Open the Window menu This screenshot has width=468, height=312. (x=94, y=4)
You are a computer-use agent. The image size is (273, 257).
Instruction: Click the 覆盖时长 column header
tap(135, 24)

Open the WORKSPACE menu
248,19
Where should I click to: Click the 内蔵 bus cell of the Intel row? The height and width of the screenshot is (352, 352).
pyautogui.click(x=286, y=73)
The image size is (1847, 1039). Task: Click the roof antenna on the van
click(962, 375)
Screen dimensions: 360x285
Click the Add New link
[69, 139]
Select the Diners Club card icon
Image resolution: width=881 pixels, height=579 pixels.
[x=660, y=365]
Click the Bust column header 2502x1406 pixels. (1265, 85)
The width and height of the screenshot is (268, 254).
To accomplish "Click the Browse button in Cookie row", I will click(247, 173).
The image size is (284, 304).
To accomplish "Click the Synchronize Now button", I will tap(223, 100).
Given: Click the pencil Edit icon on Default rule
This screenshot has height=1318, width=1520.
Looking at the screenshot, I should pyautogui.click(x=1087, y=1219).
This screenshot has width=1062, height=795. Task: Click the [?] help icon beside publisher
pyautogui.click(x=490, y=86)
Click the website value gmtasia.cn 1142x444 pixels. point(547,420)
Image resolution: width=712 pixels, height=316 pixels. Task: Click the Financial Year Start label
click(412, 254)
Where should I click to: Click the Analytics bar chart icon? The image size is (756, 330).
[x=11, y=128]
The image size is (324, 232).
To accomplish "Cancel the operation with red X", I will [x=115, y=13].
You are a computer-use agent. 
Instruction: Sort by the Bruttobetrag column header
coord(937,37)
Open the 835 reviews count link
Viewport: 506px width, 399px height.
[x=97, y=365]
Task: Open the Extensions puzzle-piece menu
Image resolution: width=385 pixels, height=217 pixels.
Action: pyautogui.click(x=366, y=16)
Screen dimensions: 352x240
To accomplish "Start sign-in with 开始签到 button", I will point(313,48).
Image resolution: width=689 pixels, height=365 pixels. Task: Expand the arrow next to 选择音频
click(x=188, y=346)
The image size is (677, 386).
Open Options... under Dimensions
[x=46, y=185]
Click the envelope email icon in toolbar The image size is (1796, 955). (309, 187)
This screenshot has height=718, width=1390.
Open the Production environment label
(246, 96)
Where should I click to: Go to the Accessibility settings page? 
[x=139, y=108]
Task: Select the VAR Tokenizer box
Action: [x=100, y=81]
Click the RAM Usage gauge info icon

The problem -
Rewrite the records above as a Markdown table with two columns, Row and Line. Give each non-blank line a row number and its text, leaving out blank lines.

Written answer -
| Row | Line |
|---|---|
| 1 | Open the Window menu This screenshot has width=468, height=312. (x=94, y=4) |
| 2 | You are a computer-use agent. The image size is (273, 257). |
| 3 | Instruction: Click the 覆盖时长 column header |
| 4 | tap(135, 24) |
| 5 | Open the WORKSPACE menu |
| 6 | 248,19 |
| 7 | Where should I click to: Click the 内蔵 bus cell of the Intel row? The height and width of the screenshot is (352, 352). |
| 8 | pyautogui.click(x=286, y=73) |
| 9 | The image size is (1847, 1039). Task: Click the roof antenna on the van |
| 10 | click(962, 375) |
| 11 | Screen dimensions: 360x285 |
| 12 | Click the Add New link |
| 13 | [69, 139] |
| 14 | Select the Diners Club card icon |
| 15 | Image resolution: width=881 pixels, height=579 pixels. |
| 16 | [x=660, y=365] |
| 17 | Click the Bust column header 2502x1406 pixels. (1265, 85) |
| 18 | The width and height of the screenshot is (268, 254). |
| 19 | To accomplish "Click the Browse button in Cookie row", I will click(247, 173). |
| 20 | The image size is (284, 304). |
| 21 | To accomplish "Click the Synchronize Now button", I will tap(223, 100). |
| 22 | Given: Click the pencil Edit icon on Default rule |
| 23 | This screenshot has height=1318, width=1520. |
| 24 | Looking at the screenshot, I should pyautogui.click(x=1087, y=1219). |
| 25 | This screenshot has width=1062, height=795. Task: Click the [?] help icon beside publisher |
| 26 | pyautogui.click(x=490, y=86) |
| 27 | Click the website value gmtasia.cn 1142x444 pixels. point(547,420) |
| 28 | Image resolution: width=712 pixels, height=316 pixels. Task: Click the Financial Year Start label |
| 29 | click(412, 254) |
| 30 | Where should I click to: Click the Analytics bar chart icon? The image size is (756, 330). |
| 31 | [x=11, y=128] |
| 32 | The image size is (324, 232). |
| 33 | To accomplish "Cancel the operation with red X", I will [x=115, y=13]. |
| 34 | You are a computer-use agent.  |
| 35 | Instruction: Sort by the Bruttobetrag column header |
| 36 | coord(937,37) |
| 37 | Open the 835 reviews count link |
| 38 | Viewport: 506px width, 399px height. |
| 39 | [x=97, y=365] |
| 40 | Task: Open the Extensions puzzle-piece menu |
| 41 | Image resolution: width=385 pixels, height=217 pixels. |
| 42 | Action: pyautogui.click(x=366, y=16) |
| 43 | Screen dimensions: 352x240 |
| 44 | To accomplish "Start sign-in with 开始签到 button", I will point(313,48). |
| 45 | Image resolution: width=689 pixels, height=365 pixels. Task: Expand the arrow next to 选择音频 |
| 46 | click(x=188, y=346) |
| 47 | The image size is (677, 386). |
| 48 | Open Options... under Dimensions |
| 49 | [x=46, y=185] |
| 50 | Click the envelope email icon in toolbar The image size is (1796, 955). (309, 187) |
| 51 | This screenshot has height=718, width=1390. |
| 52 | Open the Production environment label |
| 53 | (246, 96) |
| 54 | Where should I click to: Go to the Accessibility settings page?  |
| 55 | [x=139, y=108] |
| 56 | Task: Select the VAR Tokenizer box |
| 57 | Action: [x=100, y=81] |
| 58 | Click the RAM Usage gauge info icon |